Rewrite everything from the line containing "Viewport: 841px width, 434px" down to the line containing "coord(748,722)", substituting "Steam" for "Nintendo Switch" and leaving all else unchanged.

[Target pointing data]
::::::::::

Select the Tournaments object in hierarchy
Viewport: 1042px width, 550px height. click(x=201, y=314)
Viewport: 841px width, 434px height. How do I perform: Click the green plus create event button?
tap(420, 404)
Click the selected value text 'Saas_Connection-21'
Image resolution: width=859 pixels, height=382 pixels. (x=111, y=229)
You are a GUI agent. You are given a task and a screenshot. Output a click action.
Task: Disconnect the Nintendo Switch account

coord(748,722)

::::::::::

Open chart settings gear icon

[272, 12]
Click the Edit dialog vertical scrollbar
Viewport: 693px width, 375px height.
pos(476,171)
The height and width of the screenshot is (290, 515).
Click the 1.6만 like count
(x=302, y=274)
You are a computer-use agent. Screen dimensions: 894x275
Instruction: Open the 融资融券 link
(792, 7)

::::::::::

### Written answer
Viewport: 841px width, 434px height. How do I perform: Click the green plus create event button?
tap(420, 404)
Click the selected value text 'Saas_Connection-21'
Image resolution: width=859 pixels, height=382 pixels. (x=111, y=229)
You are a GUI agent. You are given a task and a screenshot. Output a click action.
Task: Disconnect the Steam account

coord(748,722)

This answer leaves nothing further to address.